#### Problem statement
Output exactly the lines below, starting with the line that has "Share Abu Kittens'" and going on through the line that has "Given: Click the Hatena B! bookmark button", both included, and no other lines.

#### Listed records
▬▬▬

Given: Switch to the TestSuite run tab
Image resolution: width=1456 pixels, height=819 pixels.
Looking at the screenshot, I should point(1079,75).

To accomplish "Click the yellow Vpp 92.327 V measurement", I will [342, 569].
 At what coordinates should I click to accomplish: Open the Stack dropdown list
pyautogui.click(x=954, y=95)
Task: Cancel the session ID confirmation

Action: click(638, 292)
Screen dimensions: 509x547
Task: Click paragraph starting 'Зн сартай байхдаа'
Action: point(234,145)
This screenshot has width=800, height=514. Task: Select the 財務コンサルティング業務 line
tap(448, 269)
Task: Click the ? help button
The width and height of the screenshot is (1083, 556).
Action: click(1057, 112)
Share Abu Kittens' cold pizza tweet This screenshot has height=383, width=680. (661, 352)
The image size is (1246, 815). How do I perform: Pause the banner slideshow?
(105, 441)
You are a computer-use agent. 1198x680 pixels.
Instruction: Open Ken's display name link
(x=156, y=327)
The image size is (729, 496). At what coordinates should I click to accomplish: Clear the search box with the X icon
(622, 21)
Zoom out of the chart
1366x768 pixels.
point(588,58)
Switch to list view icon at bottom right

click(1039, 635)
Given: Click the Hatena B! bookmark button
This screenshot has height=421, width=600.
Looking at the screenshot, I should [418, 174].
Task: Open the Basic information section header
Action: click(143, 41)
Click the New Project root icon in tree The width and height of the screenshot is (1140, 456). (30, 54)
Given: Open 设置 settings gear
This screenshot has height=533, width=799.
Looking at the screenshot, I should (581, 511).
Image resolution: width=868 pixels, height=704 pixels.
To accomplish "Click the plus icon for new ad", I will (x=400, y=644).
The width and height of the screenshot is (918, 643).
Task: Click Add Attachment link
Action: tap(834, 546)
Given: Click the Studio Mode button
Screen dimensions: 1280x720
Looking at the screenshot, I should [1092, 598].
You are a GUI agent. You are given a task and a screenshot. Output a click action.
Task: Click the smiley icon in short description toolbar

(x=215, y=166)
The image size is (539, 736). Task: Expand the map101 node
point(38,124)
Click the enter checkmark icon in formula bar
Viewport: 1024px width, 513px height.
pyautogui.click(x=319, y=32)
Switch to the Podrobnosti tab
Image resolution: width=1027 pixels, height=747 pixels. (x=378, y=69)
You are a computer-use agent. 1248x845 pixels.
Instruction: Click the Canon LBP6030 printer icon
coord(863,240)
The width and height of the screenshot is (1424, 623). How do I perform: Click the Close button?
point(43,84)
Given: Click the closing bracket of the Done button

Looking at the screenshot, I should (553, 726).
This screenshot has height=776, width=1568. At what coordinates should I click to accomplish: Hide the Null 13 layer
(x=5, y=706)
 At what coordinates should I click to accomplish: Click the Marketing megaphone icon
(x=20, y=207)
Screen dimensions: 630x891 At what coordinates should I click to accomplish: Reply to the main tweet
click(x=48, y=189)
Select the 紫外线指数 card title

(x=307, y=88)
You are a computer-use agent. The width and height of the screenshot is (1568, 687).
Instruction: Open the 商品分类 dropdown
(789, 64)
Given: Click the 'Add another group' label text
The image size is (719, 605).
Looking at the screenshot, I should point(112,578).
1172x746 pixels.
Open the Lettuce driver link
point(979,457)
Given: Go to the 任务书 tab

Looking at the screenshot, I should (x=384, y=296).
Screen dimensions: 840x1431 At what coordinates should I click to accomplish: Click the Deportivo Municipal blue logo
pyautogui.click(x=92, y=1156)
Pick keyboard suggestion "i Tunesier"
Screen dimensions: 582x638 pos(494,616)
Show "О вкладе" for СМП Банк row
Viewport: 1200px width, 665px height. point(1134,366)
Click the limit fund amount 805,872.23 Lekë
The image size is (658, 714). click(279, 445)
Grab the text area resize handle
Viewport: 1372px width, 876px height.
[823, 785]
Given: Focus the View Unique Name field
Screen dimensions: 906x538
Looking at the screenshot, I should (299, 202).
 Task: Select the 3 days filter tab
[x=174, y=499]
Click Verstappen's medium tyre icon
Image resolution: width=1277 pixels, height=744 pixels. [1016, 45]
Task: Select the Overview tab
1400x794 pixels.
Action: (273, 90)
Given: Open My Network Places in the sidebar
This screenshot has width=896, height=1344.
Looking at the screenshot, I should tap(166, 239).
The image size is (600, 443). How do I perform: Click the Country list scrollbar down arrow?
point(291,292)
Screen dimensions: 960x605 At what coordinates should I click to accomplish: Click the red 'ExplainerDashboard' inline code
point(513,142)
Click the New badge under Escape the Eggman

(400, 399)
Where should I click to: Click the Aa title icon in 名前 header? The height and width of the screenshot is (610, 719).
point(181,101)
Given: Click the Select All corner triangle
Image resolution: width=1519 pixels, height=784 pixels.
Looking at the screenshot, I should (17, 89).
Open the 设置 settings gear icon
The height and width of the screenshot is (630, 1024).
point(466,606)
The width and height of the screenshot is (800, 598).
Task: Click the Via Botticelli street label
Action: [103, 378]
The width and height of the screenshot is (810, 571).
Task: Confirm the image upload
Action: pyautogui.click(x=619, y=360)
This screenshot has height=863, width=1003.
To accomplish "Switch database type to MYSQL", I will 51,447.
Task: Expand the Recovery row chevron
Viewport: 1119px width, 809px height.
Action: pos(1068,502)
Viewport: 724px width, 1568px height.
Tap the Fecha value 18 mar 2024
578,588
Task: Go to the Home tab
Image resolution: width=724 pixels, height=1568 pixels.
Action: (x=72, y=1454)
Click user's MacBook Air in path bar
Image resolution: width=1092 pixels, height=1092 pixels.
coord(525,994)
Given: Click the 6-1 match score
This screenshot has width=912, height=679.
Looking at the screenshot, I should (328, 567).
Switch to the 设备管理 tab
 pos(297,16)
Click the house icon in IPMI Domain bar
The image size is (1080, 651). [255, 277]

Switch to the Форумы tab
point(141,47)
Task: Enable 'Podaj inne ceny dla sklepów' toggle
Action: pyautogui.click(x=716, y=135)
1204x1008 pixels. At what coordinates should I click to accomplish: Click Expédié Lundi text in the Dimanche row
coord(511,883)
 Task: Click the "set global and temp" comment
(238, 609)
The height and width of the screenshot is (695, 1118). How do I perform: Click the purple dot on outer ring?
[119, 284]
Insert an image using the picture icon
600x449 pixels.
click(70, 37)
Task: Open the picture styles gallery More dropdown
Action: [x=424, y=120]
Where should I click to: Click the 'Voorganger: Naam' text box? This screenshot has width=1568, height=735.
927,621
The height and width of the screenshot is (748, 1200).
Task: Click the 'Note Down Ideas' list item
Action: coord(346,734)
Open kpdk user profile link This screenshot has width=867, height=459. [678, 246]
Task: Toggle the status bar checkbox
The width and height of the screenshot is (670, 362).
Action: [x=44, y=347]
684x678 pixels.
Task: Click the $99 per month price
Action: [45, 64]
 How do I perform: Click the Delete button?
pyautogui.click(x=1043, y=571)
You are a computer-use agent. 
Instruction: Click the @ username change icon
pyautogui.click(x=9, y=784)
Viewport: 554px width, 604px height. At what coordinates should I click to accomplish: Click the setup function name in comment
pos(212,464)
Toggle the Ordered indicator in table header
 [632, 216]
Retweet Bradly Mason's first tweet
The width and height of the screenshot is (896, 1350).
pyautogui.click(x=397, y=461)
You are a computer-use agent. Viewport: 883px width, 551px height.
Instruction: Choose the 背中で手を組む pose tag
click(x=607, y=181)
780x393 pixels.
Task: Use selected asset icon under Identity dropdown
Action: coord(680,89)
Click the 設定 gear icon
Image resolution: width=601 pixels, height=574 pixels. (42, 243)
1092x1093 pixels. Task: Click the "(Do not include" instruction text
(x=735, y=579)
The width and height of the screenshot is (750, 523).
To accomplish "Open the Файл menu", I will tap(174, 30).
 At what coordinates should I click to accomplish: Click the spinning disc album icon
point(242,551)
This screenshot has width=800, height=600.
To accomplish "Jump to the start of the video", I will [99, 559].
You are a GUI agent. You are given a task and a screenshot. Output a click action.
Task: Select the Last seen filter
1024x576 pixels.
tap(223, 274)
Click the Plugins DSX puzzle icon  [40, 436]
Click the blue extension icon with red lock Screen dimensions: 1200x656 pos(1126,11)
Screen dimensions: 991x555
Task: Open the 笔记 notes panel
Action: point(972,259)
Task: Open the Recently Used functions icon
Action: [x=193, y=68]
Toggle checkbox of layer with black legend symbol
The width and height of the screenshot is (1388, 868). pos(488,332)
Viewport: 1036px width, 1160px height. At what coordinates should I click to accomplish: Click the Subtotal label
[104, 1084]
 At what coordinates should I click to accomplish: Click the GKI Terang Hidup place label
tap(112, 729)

▬▬▬

#### Task solution
Share Abu Kittens' cold pizza tweet This screenshot has height=383, width=680. (661, 352)
The image size is (1246, 815). How do I perform: Pause the banner slideshow?
(105, 441)
You are a computer-use agent. 1198x680 pixels.
Instruction: Open Ken's display name link
(x=156, y=327)
The image size is (729, 496). At what coordinates should I click to accomplish: Clear the search box with the X icon
(622, 21)
Zoom out of the chart
1366x768 pixels.
point(588,58)
Switch to list view icon at bottom right

click(1039, 635)
Given: Click the Hatena B! bookmark button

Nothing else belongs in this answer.